_Study text_
════════════════════
Though a measles vaccine has existed for more than 60 years, much still remains unknown about how exactly the shot generates protection against the virus. Now, scientists have turned to the immune systems of vaccinated people to dig up answers—and their findings may lead to new medicines against the resurgent disease.
“It’s stunning, isn’t it?” Erica Ollmann Saphire, Ph.D., a structural biologist at the La Jolla Institute for Immunology who led the study, told Fierce Biotech. “In 2026, we do not know what the human antibodies against the measles virus are.”
By analyzing the blood of 20 people previously given the measles, mumps and rubella (MMR) vaccine, researchers identified four promising antibodies that cling to the measles virus’ surface and prevent it from infecting cells. The work was published today in the journal Cell Host & Microbe.
These samples were left over from research done during the COVID-19 pandemic, Saphire explained. Finding antibodies from these samples that attach to measles was relatively straightforward, she said, because measles doesn’t have as thick a protective shield of sugar molecules around it as other viruses do.
It’s likely that no one else had bothered to seriously study how the measles vaccine works because modern tools weren’t available when the vaccine debuted in 1963, Saphire suggested, and because the disease was considered “to be a problem that was solved.”
════════════════════
_Source information_

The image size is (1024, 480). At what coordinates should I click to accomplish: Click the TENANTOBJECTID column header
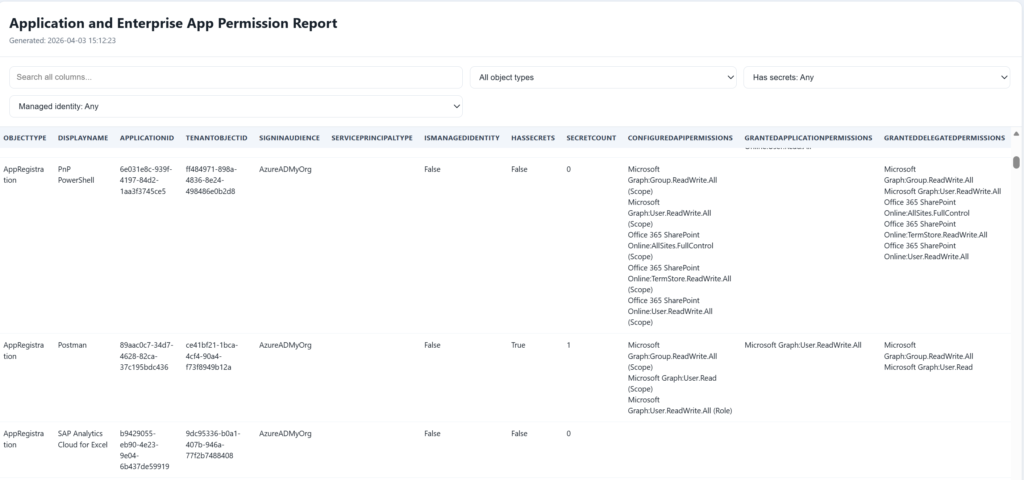point(216,137)
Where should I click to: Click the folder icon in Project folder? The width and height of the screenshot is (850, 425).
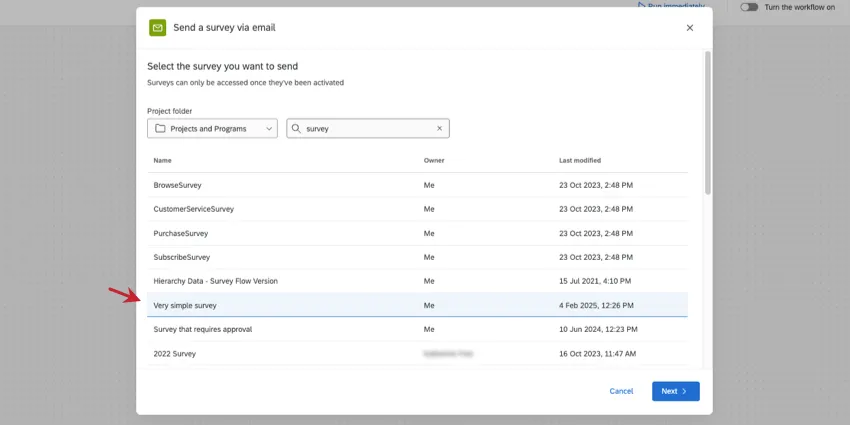pyautogui.click(x=160, y=128)
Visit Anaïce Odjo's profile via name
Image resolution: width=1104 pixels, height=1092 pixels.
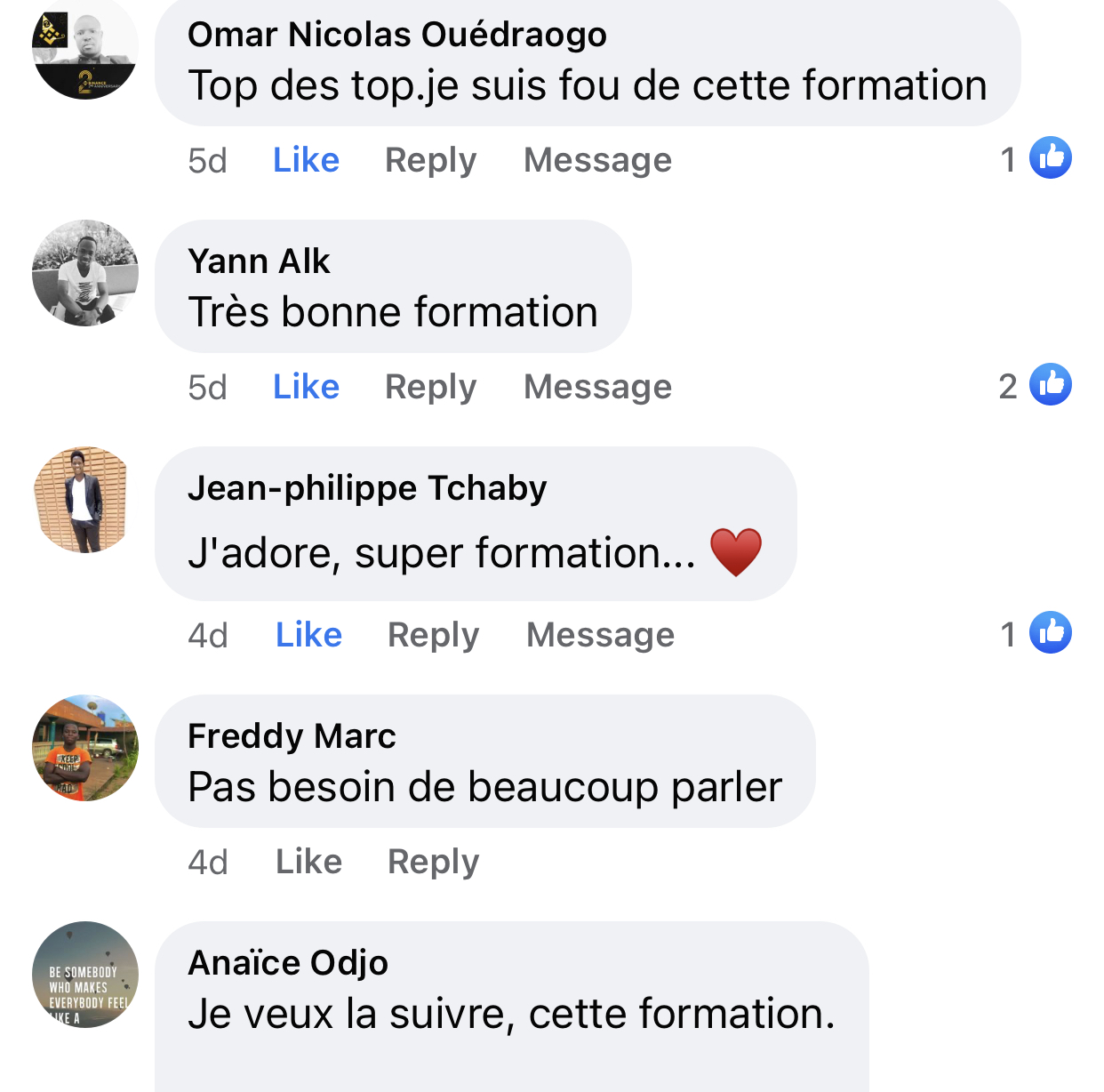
════════════════════
_What the task asks_
Copy the part of the measles vaccine article between "By analyzing the" and "other viruses do.", inclusive, word for word. The listing has nothing to do with what is asked here.

_Written answer_
By analyzing the blood of 20 people previously given the measles, mumps and rubella (MMR) vaccine, researchers identified four promising antibodies that cling to the measles virus’ surface and prevent it from infecting cells. The work was published today in the journal Cell Host & Microbe.
These samples were left over from research done during the COVID-19 pandemic, Saphire explained. Finding antibodies from these samples that attach to measles was relatively straightforward, she said, because measles doesn’t have as thick a protective shield of sugar molecules around it as other viruses do.